5 Weird Laws In Malaysia

1. Naming babies after fruits, colours or even Japanese cars : According to Section 16 of the Births and Deaths Registration Act 1957, the Registrar has the authority to object to a name if it does not comply with the National Registration Department’s set guidelines. Restrictions are placed on names that include colours, animals, fruits, vegetables, natural elements, numbers, food and even adjectives.

2. Jaywalking : Jaywalking is banned in Malaysia although it has essentially become a part of our lives to conjure up the power of the hand and stop massive flows of traffic mid-stream. However, according to the law, crossing a street without the help of a zebra crossing or a pedestrian bridge is in fact illegal. Failure to uphold this law as stated in Section 45 of the Road Transport Act 1999 could lead to a minimum fine of RM30 and a maximum fine that reaches a mountainous RM500. Interestingly, jaywalking is also banned in many other countries – the US, Canada, Singapore, Spain, Poland, Slovenia and Australia.

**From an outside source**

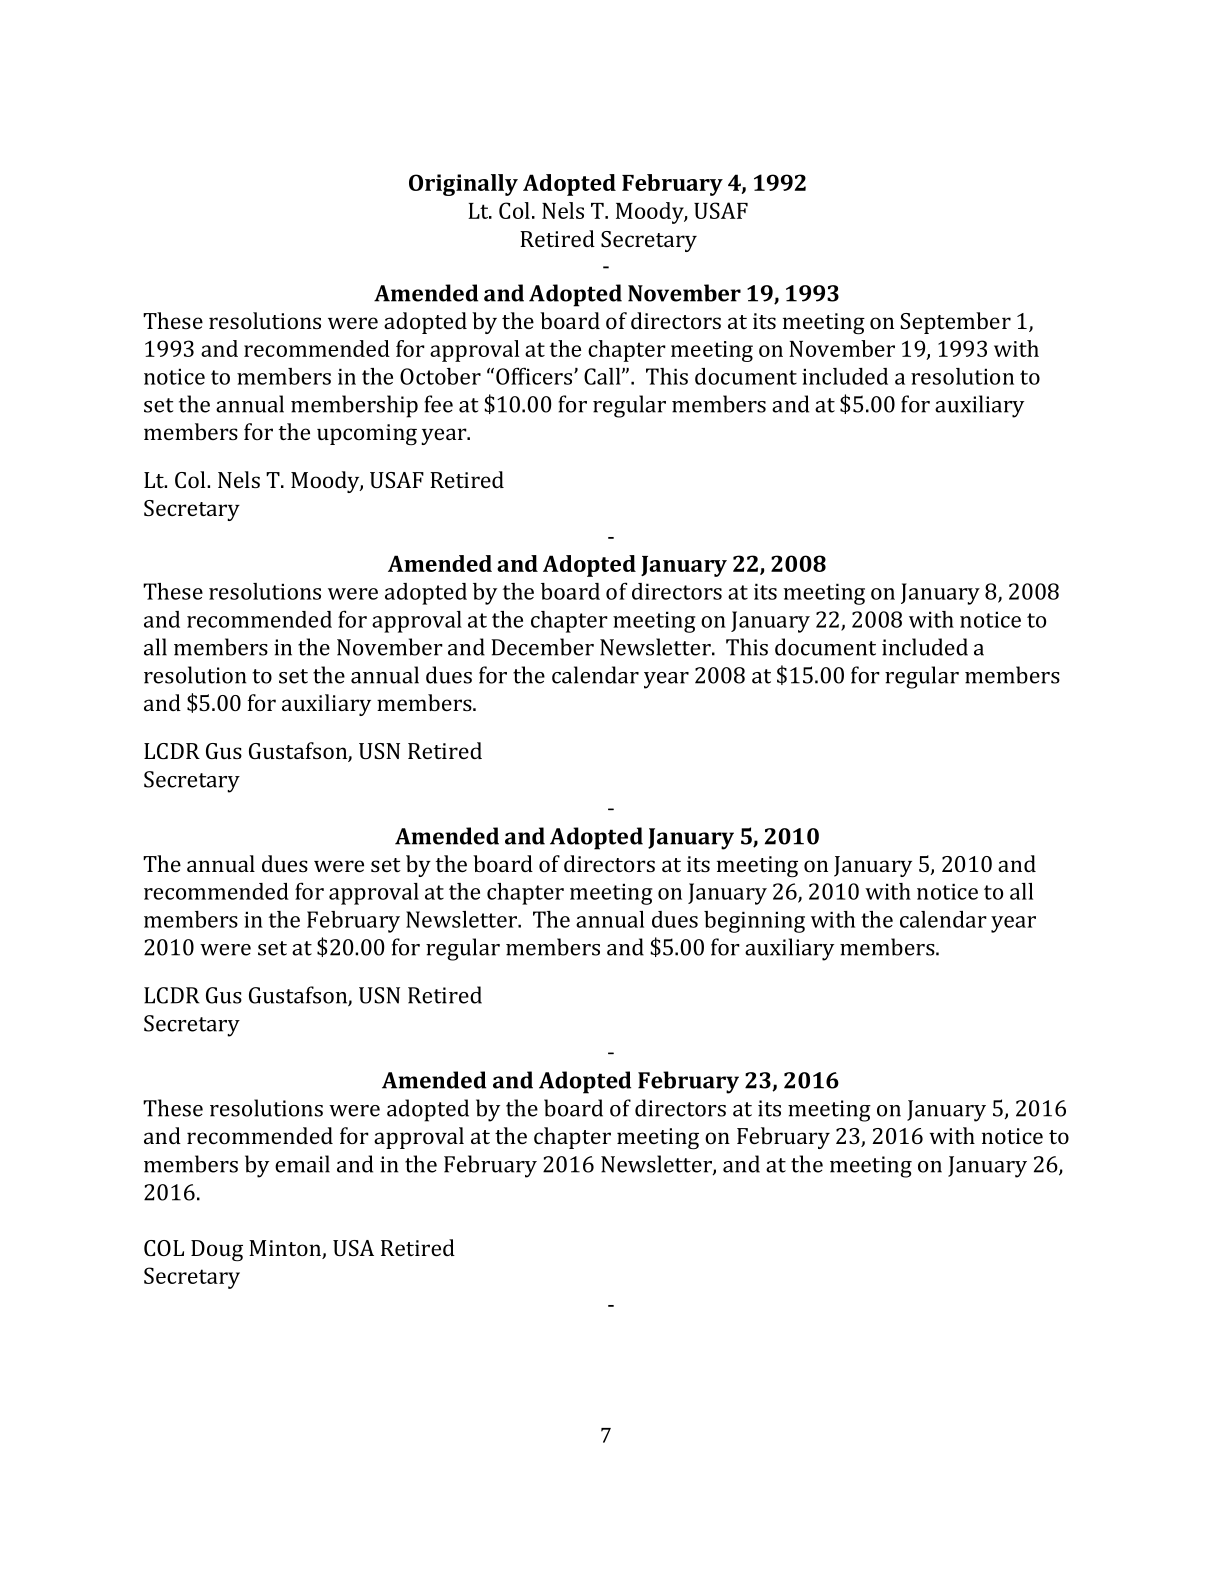 This screenshot has width=1216, height=1574. I want to click on beginning, so click(754, 922).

3. Throwing a ring into a river : From throwing someone else’s ring into a river to melting an ice-house, these strange scenarios are considered acts of mischief in Malaysian law. Word for word, – if “A introduces water into an ice-house belonging to Z, and thus causes the ice to melt, intending wrongful loss to Z. A has committed mischief.” Found under Acts of Mischief in Penal Code 425, ring throwers and ice melters will be fined if found that their mischievous acts were fuelled on mal intent.

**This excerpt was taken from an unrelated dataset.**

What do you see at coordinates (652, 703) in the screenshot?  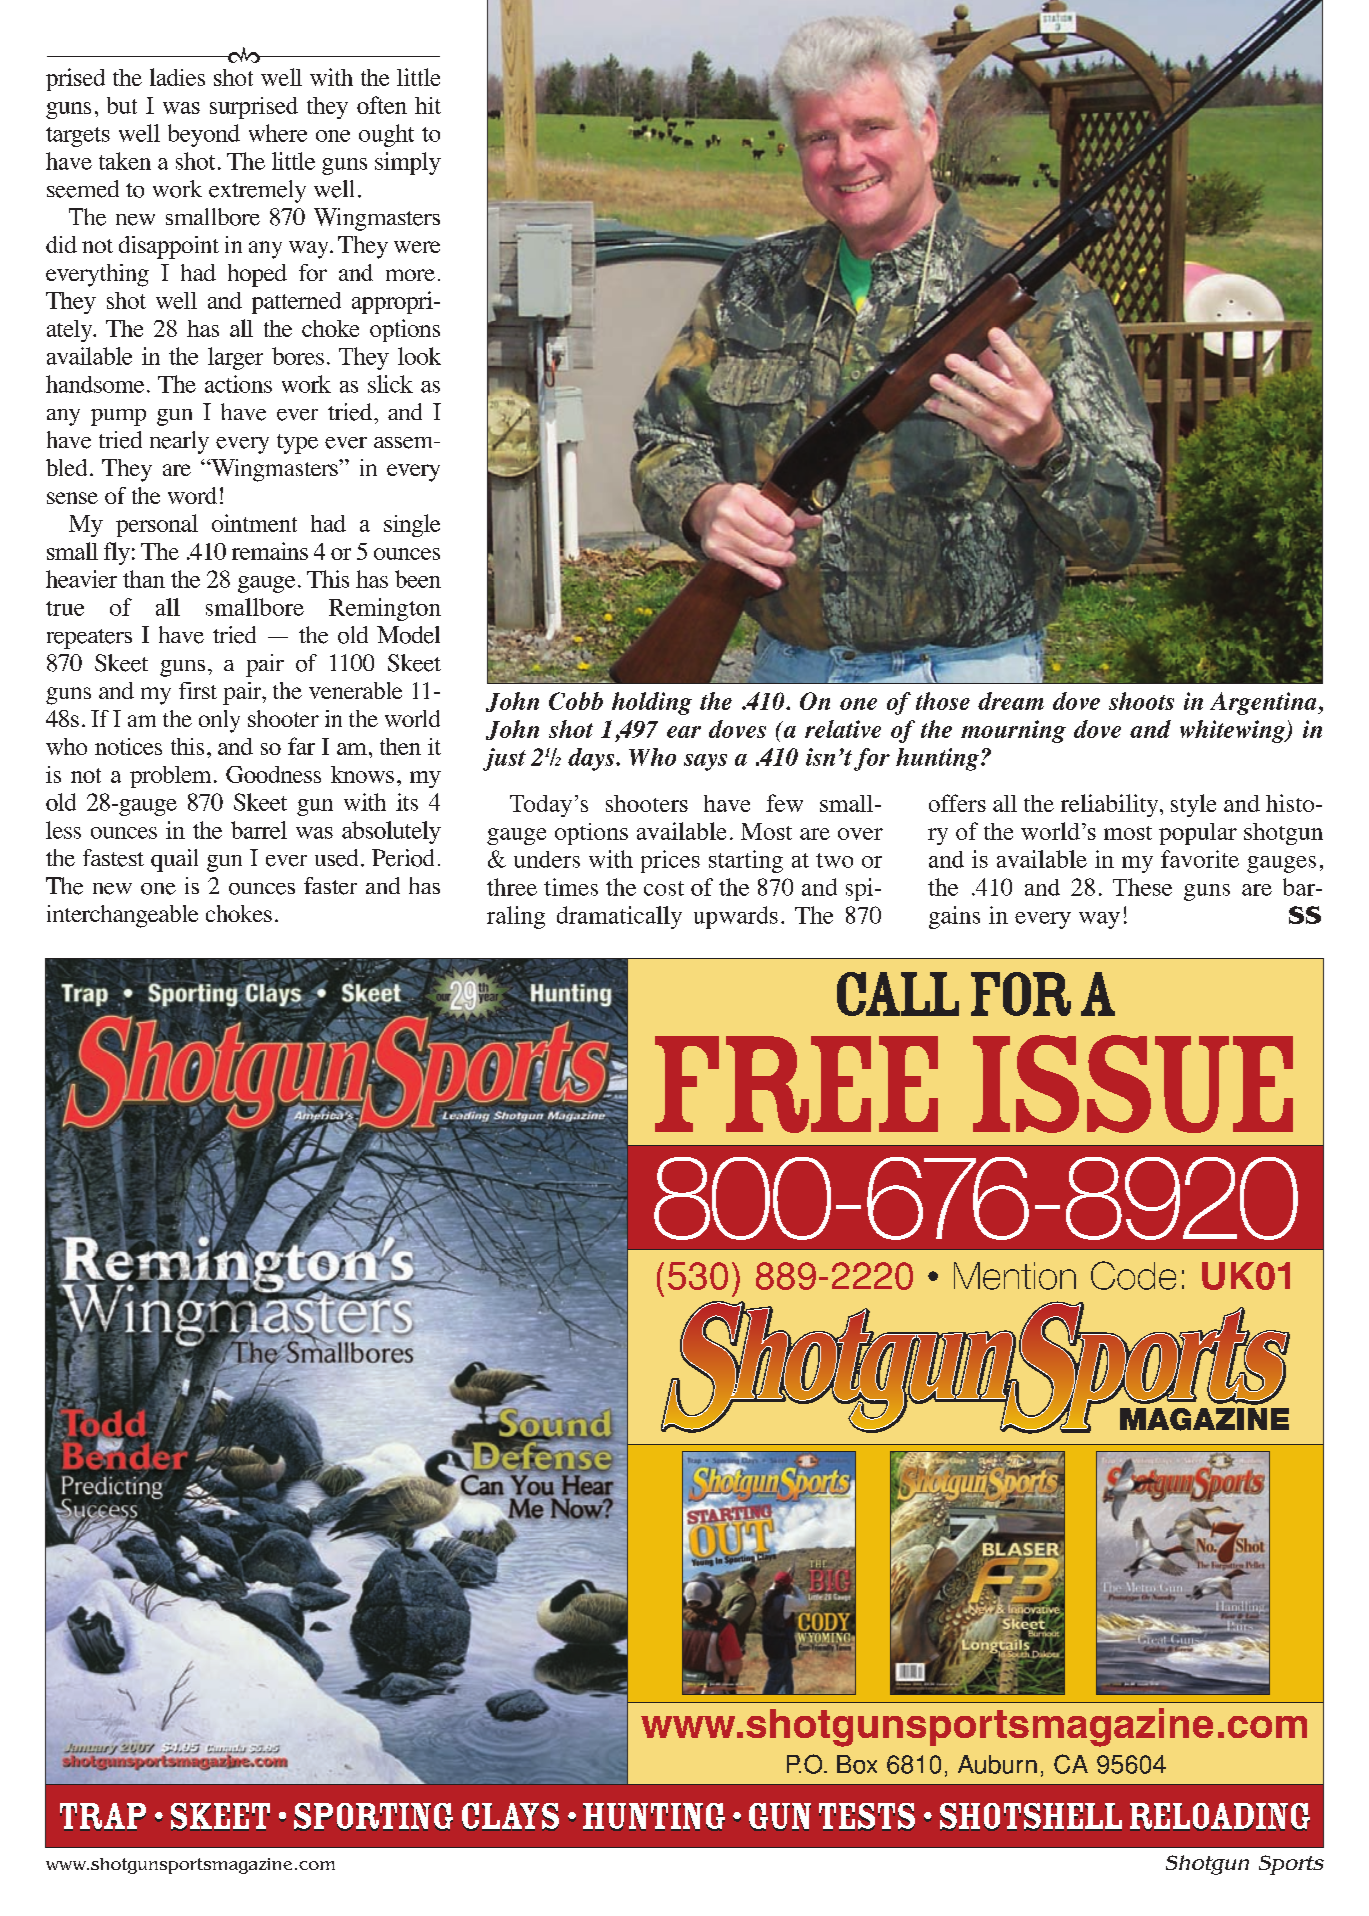 I see `holding` at bounding box center [652, 703].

4. Acts of public indecency : Couples should think twice this Valentine’s Day before displaying excessive acts of public affection. Under Section 294(a) of the Penal Code, indecently acting and annoying others in public places like parks, streets and even theatres could have you fined or imprisoned for three months. Put into action back in 2006, a couple was charged and found guilty in court after acting “disorderly” in a public park. Their crime? They were passionately kissing and hugging under a tree.

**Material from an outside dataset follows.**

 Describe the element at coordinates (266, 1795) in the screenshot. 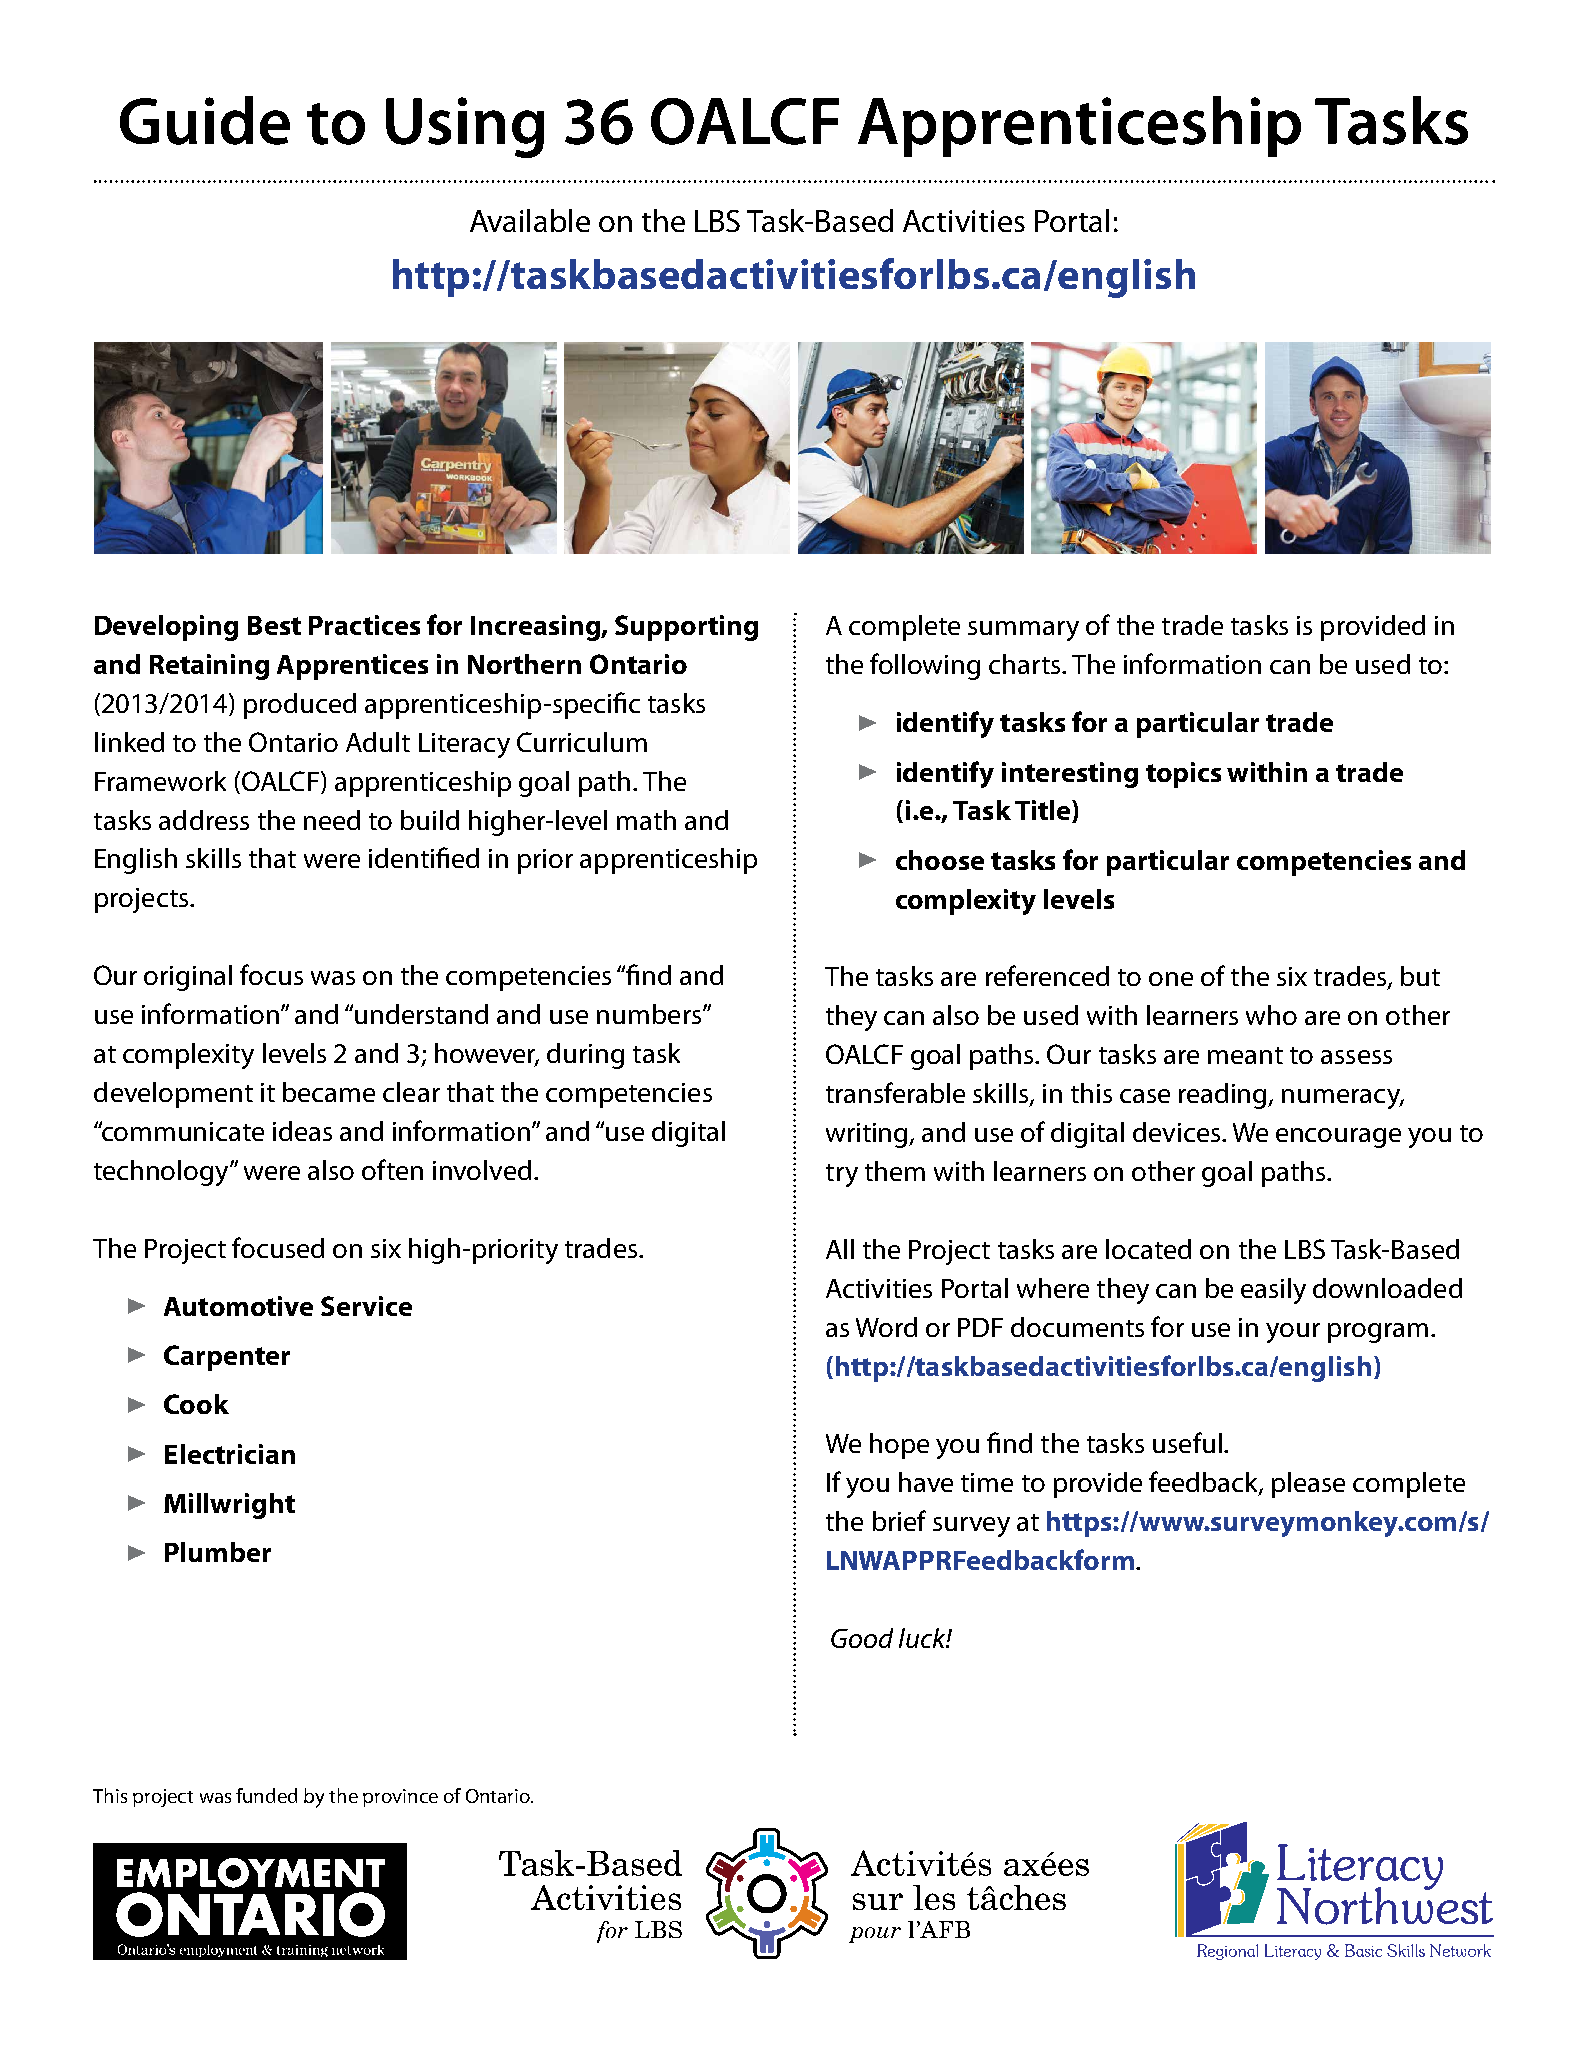

I see `funded` at that location.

5. RM100 fine when your dog chases a stranger : You’re in a public park (gosh what is up with parks) and Fluffy, your dog suddenly runs loose from her leash and decides to playfully chase a stranger – well unfortunately both you and Fluffy have now committed a crime. According to Act 336, “Dogs running at persons” is an actual law where dog owners will be held accountable and fined RM100 if their dog is caught chasing a stranger.